Photo © SABCS / Todd Buchanan 2016. Ofir Cohen, PhD, discussing the results.

Whole exome and transcriptome sequencing found that the genomic landscape of estrogen receptor (ER)-positive metastatic breast cancer differs from that of primary tumors, according to a study presented today at the San Antonio Breast Cancer Symposium (SABCS), held December 6–10 in San Antonio, Texas.

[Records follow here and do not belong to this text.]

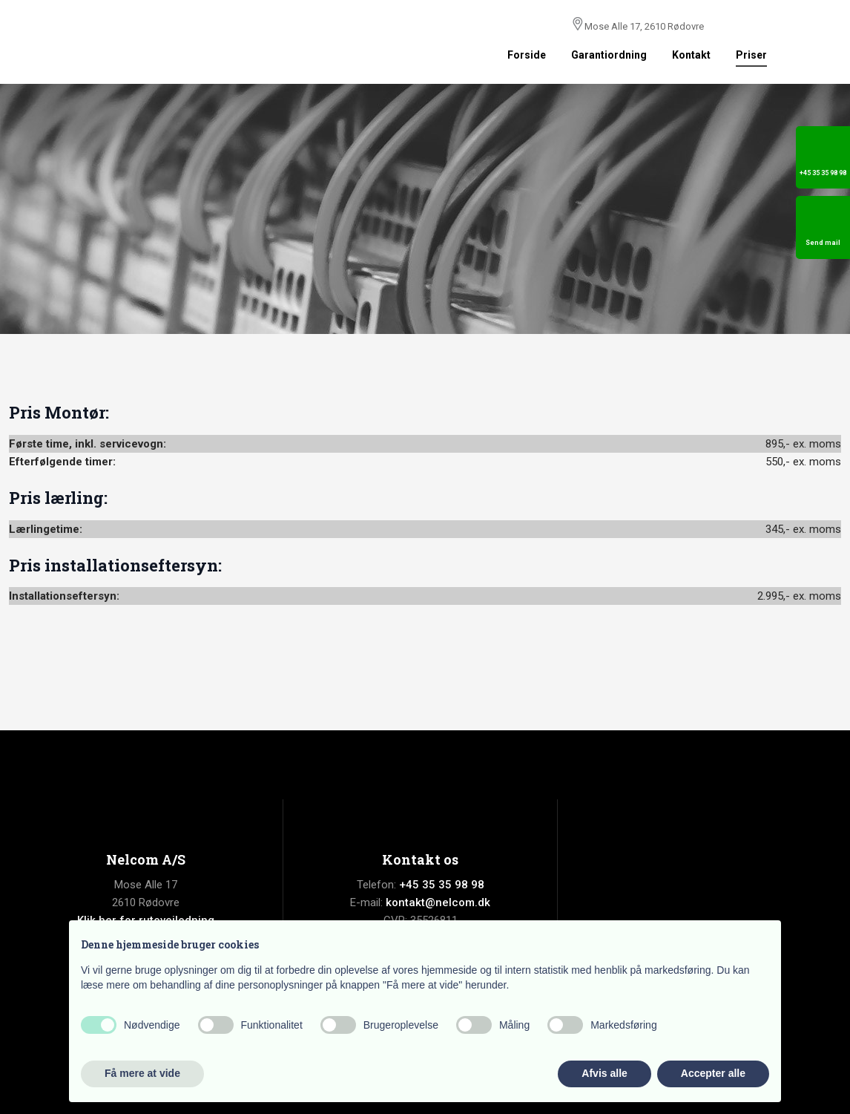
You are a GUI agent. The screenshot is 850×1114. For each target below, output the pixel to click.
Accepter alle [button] (713, 1073)
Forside (526, 55)
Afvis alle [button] (604, 1073)
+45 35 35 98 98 (441, 884)
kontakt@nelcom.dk (438, 902)
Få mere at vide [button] (142, 1073)
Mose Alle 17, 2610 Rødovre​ (644, 26)
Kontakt (691, 55)
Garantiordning (609, 55)
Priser (751, 55)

This could have implications for treatment decisions as well as other issues such as clinical trial design.

“We have treatments for ER-positive breast cancer that are very effective, but within the metastatic setting, drug resistance … frequently occurs,” said Ofir Cohen, PhD, of the Broad Institute and Dana-Farber Cancer Institute in Boston, who presented the study and spoke during a press conference. Though there is an urgent need to develop further treatments for this setting, he said “the genomic landscape is underexplored” compared with primary tumors. “[We wanted] to start closing that gap.”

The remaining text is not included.